Chevrotain
Home
Features
Tutorial
Guide
FAQ
Changes
APIs
Playground
Benchmark
Discussions
GitHub
Home
Features
Tutorial
Guide
FAQ
Changes
APIs
Playground
Benchmark
Discussions
GitHub
  • Tutorial

    • Introduction
    • Lexer
    • Parser
    • Semantics
    • Semantics - CST Visitor
    • Semantics - Embedded
    • Fault Tolerance

Semantics - CST Visitor

Run and Debug the source code.

Introduction

In the previous tutorial step we have implemented a parser for a "mini" SQL Select grammar. The current problem is that our parser only validates that the input conforms to the grammar -- in other words, it is just a recognizer. But in most real-world use cases the parser will also have to output some result/data structure/value.

This can be accomplished using a CST (Concrete Syntax Tree) Visitor defined outside our grammar:

  • See the in-depth documentation of Chevrotain's CST capabilities

Enabling CST

This feature is automatically enabled when a Parser extends the Chevrotain CstParser class.

The invocation of any grammar rule will now automatically create a CST.

function parseInput(text) {
  const lexingResult = SelectLexer.tokenize(text);
  const parser = new SelectParser(lexingResult.tokens);

  // CST automatically created.
  const cstOutput = parser.selectStatement();
}

The CST Visitor

Creating a CST is not enough; we also need to traverse this structure and execute our actions (semantics).

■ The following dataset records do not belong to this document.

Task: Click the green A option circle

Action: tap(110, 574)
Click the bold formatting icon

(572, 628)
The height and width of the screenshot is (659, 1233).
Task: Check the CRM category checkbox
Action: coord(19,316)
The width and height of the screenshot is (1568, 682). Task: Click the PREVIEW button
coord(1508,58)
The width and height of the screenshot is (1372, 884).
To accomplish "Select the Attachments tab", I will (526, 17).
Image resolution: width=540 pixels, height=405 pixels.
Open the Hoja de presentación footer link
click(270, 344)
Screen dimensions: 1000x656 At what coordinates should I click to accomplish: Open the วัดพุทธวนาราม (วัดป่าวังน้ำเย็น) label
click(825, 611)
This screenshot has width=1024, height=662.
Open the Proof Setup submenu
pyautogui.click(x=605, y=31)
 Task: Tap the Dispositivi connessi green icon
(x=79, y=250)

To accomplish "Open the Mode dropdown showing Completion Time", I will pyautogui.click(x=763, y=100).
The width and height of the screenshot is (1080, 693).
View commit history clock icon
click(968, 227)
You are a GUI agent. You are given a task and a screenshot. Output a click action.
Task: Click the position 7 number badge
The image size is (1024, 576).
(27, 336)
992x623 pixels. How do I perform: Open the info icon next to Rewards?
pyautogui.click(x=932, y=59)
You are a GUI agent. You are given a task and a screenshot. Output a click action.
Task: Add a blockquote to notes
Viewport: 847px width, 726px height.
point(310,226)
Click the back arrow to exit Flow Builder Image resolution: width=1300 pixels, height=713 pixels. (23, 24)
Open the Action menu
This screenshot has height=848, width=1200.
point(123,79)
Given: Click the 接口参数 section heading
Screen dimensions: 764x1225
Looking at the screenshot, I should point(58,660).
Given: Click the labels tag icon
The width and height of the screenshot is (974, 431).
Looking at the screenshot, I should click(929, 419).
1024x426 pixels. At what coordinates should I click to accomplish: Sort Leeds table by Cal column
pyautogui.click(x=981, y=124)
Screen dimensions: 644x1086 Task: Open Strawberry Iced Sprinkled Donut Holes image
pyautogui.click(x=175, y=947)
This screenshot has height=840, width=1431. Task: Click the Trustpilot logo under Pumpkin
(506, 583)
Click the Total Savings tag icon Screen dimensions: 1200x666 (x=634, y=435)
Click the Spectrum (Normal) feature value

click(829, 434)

Each Chevrotain parser instance exposes two BaseVisitor classes which can be extended to create custom user visitors.

// BaseVisitor constructors are accessed via a parser instance.
const parserInstance = new SelectParser();

const BaseSQLVisitor = parserInstance.getBaseCstVisitorConstructor();

// This BaseVisitor includes default visit methods that simply traverse the CST.
const BaseSQLVisitorWithDefaults =
  parserInstance.getBaseCstVisitorConstructorWithDefaults();

class myCustomVisitor extends BaseSQLVisitor {
  constructor() {
    super();
    // The "validateVisitor" method is a helper utility which performs static analysis
    // to detect missing or redundant visitor methods
    this.validateVisitor();
  }

  /* Visit methods go here */
}

class myCustomVisitorWithDefaults extends BaseSQLVisitorWithDefaults {
  constructor() {
    super();
    this.validateVisitor();
  }

  /* Visit methods go here */
}

const myVisitorInstance = new myCustomVisitor();
const myVisitorInstanceWithDefaults = new myCustomVisitorWithDefaults();

In our example we will use the BaseVisitor constructor (without defaults).

Visitor Methods

So we now know how to create a CST visitor. But how do we actually make it perform the actions (semantics) we wish? For that we must create a visit method for each grammar rule.

Recall the selectClause grammar from the previous step:

selectClause:
  "SELECT" Identifier ("," Identifier)*;

Let's create a visitor method for the selectClause rule.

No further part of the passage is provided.